J’avais oublié le petit Ernesto, découvert par hasard dans un petit film de 1982 de 7 minutes, En rachachant, par Jean-Marie Straub et Danièle Huillet. Il fait sûrement son retour dans le fil de l’actualité de cette semaine dédiée à la parole des enseignant.e.s concrétisée demain jeudi 24 janvier à l’occasion de l’appel à la grève. Rassemblement à 10h30 à Poitiers devant le Rectorat.

Mais la réforme du lycée fait ressortir un quotidien de la vie de prof et de leurs rapports aux élèves qui bascule vers le domaine social. Peut-être le doit-on en grande partie au mouvement des stylos rouges. C’est ce qui ressort du dossier de Télérama de cette semaine, qui titrait à sa Une : Les profs parlent, violence, chahut, insultes…Marc Belpois y consacre un article, Quand le climat se dégrade,  dédié au chahut, en rappelant au passage que ce sujet n’est pas une nouveauté apparue ces cinq dernières comme le rappelle une enseignante, « Christine, professeure de français dans un lycée ordinaire du Beaujolais, a été conviée par son chef d’établissement à assister à une conférence sur le thème “L’adolescent a changé”» : 

« L’intervenant nous a expliqué que la culture du zapping, inhérente aux nouvelles technologies, faisait chuter la capacité d’attention des élèves.
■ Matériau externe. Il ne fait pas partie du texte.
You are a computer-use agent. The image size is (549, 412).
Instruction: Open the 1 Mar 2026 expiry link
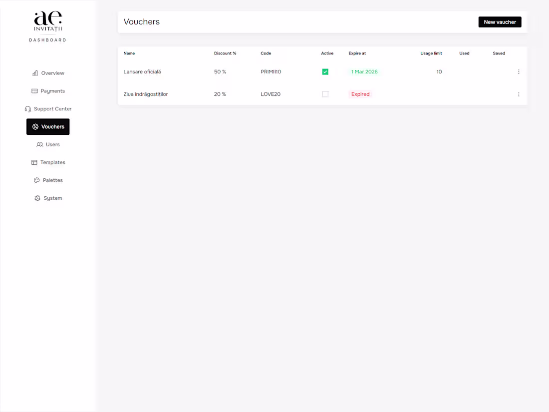coord(364,71)
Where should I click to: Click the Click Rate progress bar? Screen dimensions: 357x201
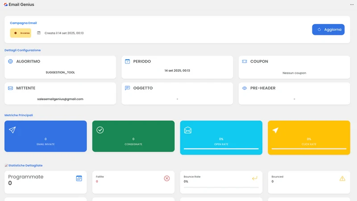click(x=309, y=149)
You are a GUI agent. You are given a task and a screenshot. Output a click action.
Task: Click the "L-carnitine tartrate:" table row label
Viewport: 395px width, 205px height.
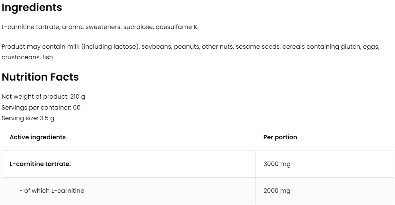tap(40, 164)
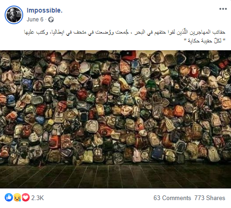231x208 pixels.
Task: Click the dark wooden floor in photo
Action: [116, 176]
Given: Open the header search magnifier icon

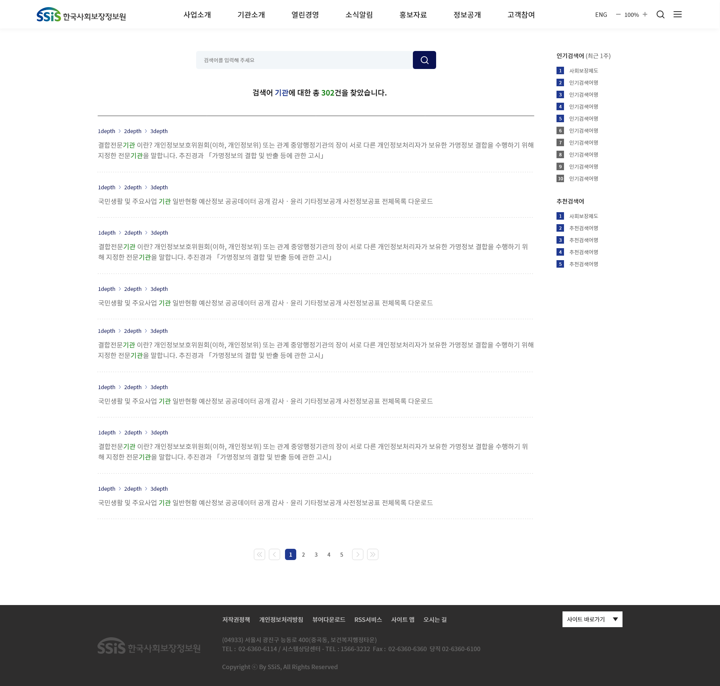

Que le collégien moyen ne pouvait désormais guère se concentrer plus de deux minutes trente. Et le lycéen, onze minutes, dit-elle en relisant ses notes. C’est sans doute vrai, mais je ne suis pas sûre qu’à mes débuts mes élèves étaient beaucoup plus attentifs. Un ado reste un ado ! »

Un dossier complémentaire à la conférence-débat de Frédérique Autin organisée par l’IEPOP lundi 21 janvier à la Maison des 3 Quartiers, L’école pour former – L’école pour trier. Les études de psychologie sociale relevées par Frédérique Autain insistaient sur les écarts de réussite creusés entre les classes sociales, « comment le contexte influence la réussite éventuelle de l’élève ». Jusqu’à la présentation de l’examen, qui joue un rôle conséquent dans la réussite ou non de l’élève : tout dépend si la présentation en question privilégie la sélection, avec l’idée qu’il s’agit d’être classé parmi les meilleurs, ou bien de formation, où l’examen sera présenté comme un outil de progression en repérant les points forts et faibles dans l’apprentissage de l’élève. 
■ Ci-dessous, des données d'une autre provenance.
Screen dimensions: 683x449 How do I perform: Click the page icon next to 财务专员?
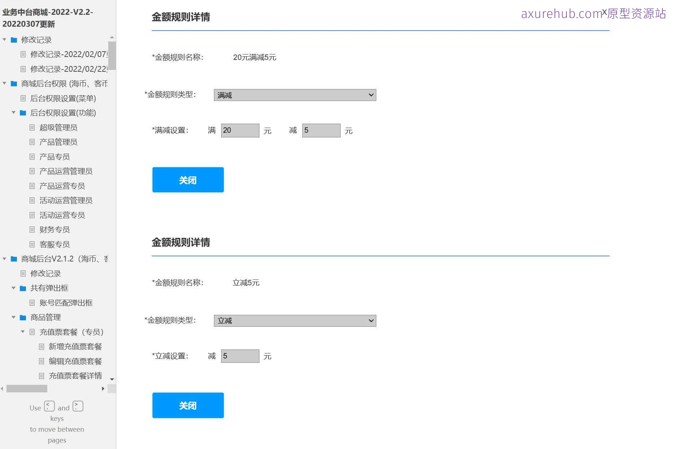point(33,229)
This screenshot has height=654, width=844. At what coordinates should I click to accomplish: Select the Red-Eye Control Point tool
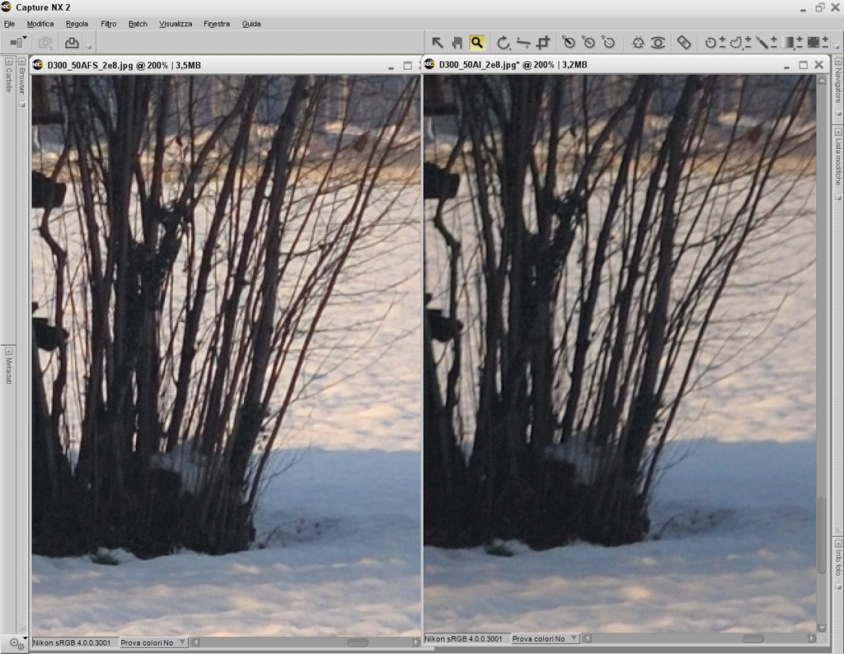pyautogui.click(x=658, y=43)
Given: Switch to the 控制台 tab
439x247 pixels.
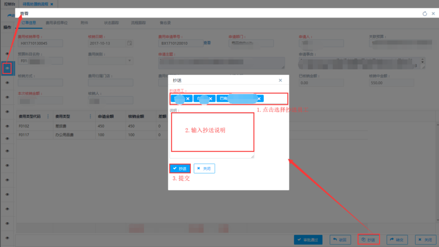Looking at the screenshot, I should (9, 4).
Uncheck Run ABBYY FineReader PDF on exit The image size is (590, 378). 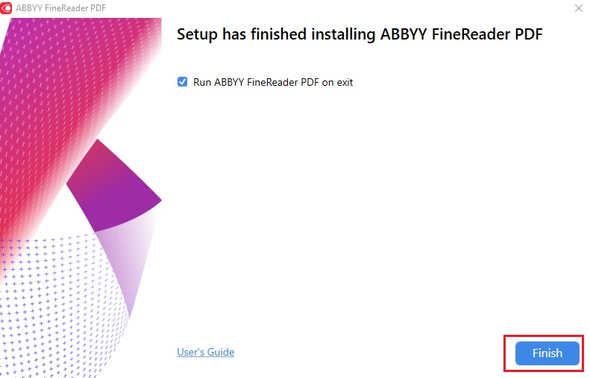point(182,82)

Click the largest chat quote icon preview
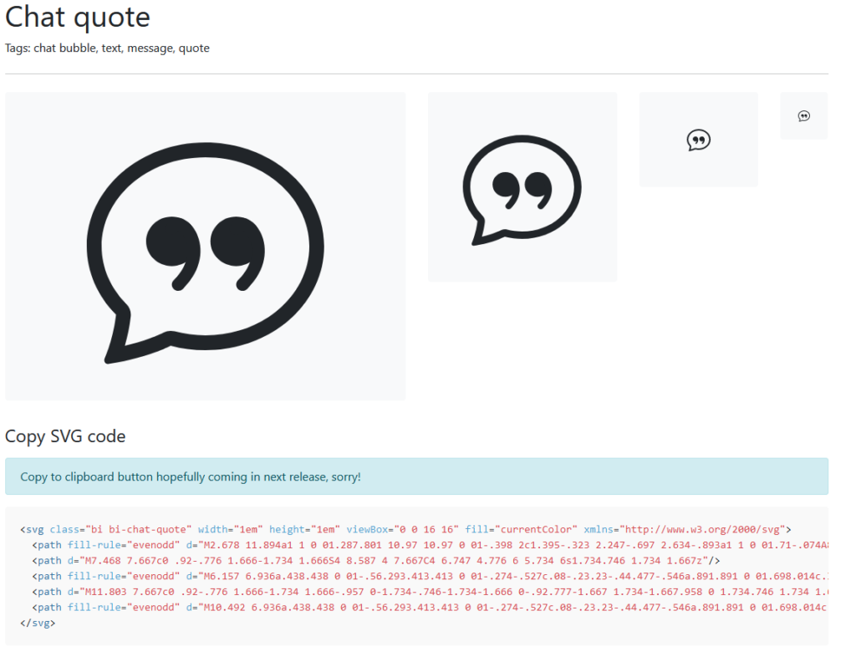[205, 246]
Bien entendu, toutes ces études indiquent que non seulement des outils tels que l’évaluation normative produisent un écart de performance selon les milieux sociaux des élèves, là où l’évaluation formative présente des différences tout de même réduites, avec par exemple le principe des commentaires, mais elles confirment que l’analyse de Bourdieu demeure toujours d’actualité :

« La scène de l’école est donc seulement le lieu où se traduit, avec les décalages, doubles jeux et déplacements propres à toute transposition, la « logique secrète » de la société. »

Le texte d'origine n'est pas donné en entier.